Wow I didn't get through all the comments because they're just too sad. So many people hurt and confused as children. How is this still going on?! One of the second commenters in named glen tried to shame the op. Telling her she wasn't praying or reading her scriptures enough. Or that if she was really that hurt by it, why did t she tell anyone? What in the actual f*ck?! They all pretty much tore him a new one.
I just hope this starts to spread. I feel as exmo's there's only so much we can do or say. It need to come from the inside. Sickening. I hope we see an end to this digusting practice soon.
I guess its a good thing. Really though, I wish these people would pull their heads out of the sand and say, "If 'the one and only true church on the face of the earth' isn't operating how a church should operate, then maybe its not actually true!"
One of the worst moments in my life occurred in a Mormon bishop's office. I was thirteen and alone with a middle-aged man I'd just met. Behind closed doors he grilled me about how I handled my genitals. He wanted details. How I despised my father for putting me through that!
Maybe it was the quality of men I had as bishop, and there were several very good men among them, but I never encountered the question at any of the times when I was being ordained up the priesthood ladder. Or maybe it's because I lived in Lethbridge and not Raymond or other towns in the Moridor...a different mindset away from 24/7/365 Mormonism such as you find there.
I had a bishop that never once asked this question in any of the interviews with the youth. (This of course based on conversations with other people I grew up with in the Church).
When he was released, and a new Bishop appointed, the trend changed. When I was about 16, I had my 'priest' interview with the new Bishop, (One of those overzealous types that I'm sure many people here are familiar with) and WHAM. 1st question out of the gate. Of course, I interpreted this as God telling me to stop spanking it, and then the guilt and the fear haunted me for years to come. Every interview, the question was asked. Even worse, the YM usually did their Sunday school sessions in the Bishop's office and that subject came up there on a regular basis as well.
Often the Bishop would chime in and discuss masturbation, and specifically to disregard contemporary medical research and cultural observation that masturbation is actually completely normal, and if any of us had any problems with it, to stay after the meeting or set up a time to meet with him so it could be discussed in private and addressed. This was not only inappropriate because of the topic and the involvement of minors, but it was also inappropriate in that it was a borderline public shaming event.
While I don't think the Bishop was intending to be malicious, it was still very traumatic. In fact, my exmo friends that I grew up with always cite those interviews and class discussions as something that also made them extremely uncomfortable and how later they realized that it was absolutely unacceptable that a middle-aged man was talking alone with minors regularly, and in significant detail, about the minors' sexual behaviors. Just a big No-No. Pure and simple. Glad to see a movement to put a stop to it, and I hope a big change is made to these policies.

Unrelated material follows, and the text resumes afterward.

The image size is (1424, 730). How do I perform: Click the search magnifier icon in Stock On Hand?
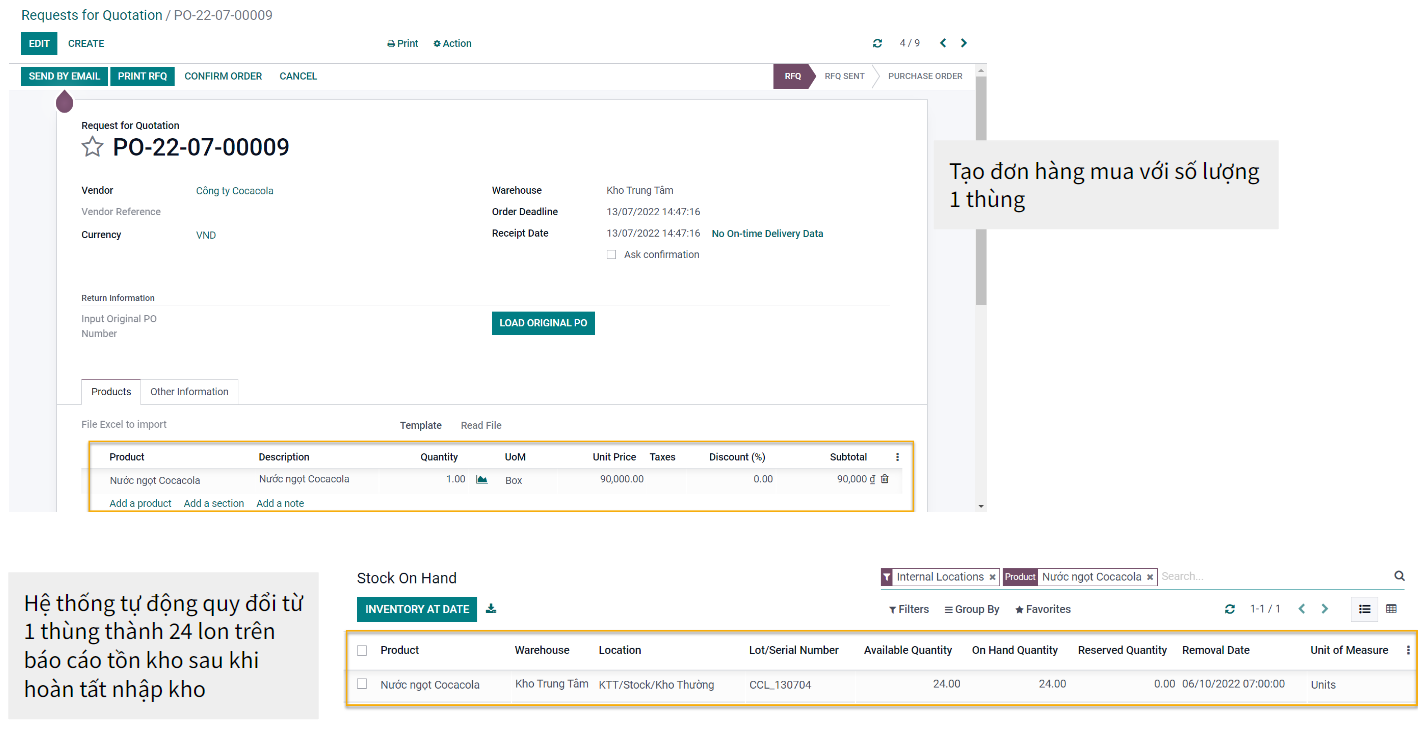1399,577
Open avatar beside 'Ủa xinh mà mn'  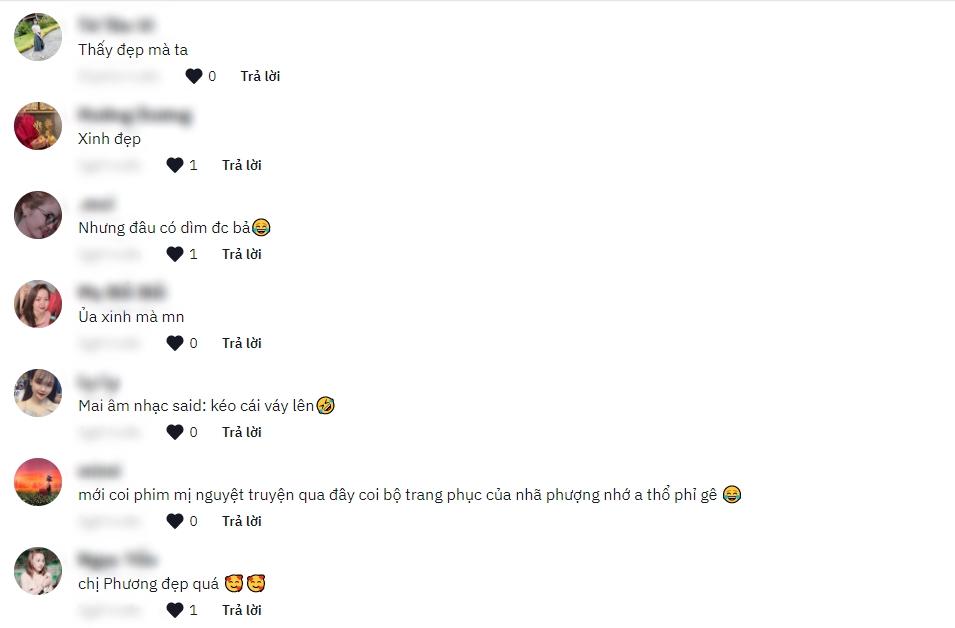pyautogui.click(x=38, y=304)
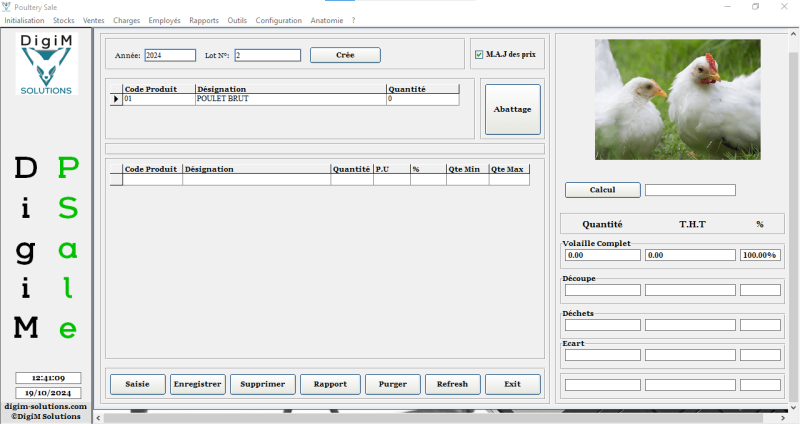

I never went church after the age of ten and until I married someonewho converted. Didn't get an interview until went to temple, Had bad experience as an adult at one, should never happen to children.
Could there be any laws that could be applied to these interviews?
I was a divorced TBM single adult, and all of my bishops were very curious about my sex life. They actually did not believe me, when I told them I had not ever had sex out of wedlock. One bishop kept pressing the subject, and I said, "Take a good look at the Mormon men. Being celibate is a no-brainer for me."
I was putting my whole life into raising and supporting my children, on my own. I was a good Mormon, and honest and moral besides--yet all I got were accusations! These interviews made me feel like I was nothing. I felt like going home, pulling the covers over my head, and just giving up on life. I would actually do this, for a while. I would help my children evade these interviews, but the bishop and his secretary were relentless in trapping my children. They pulled them out of class for an interview, when I wasn't around. My children hated church. (Yet, they loved school, enjoyed their jobs, sports, were happy at home--go figure.)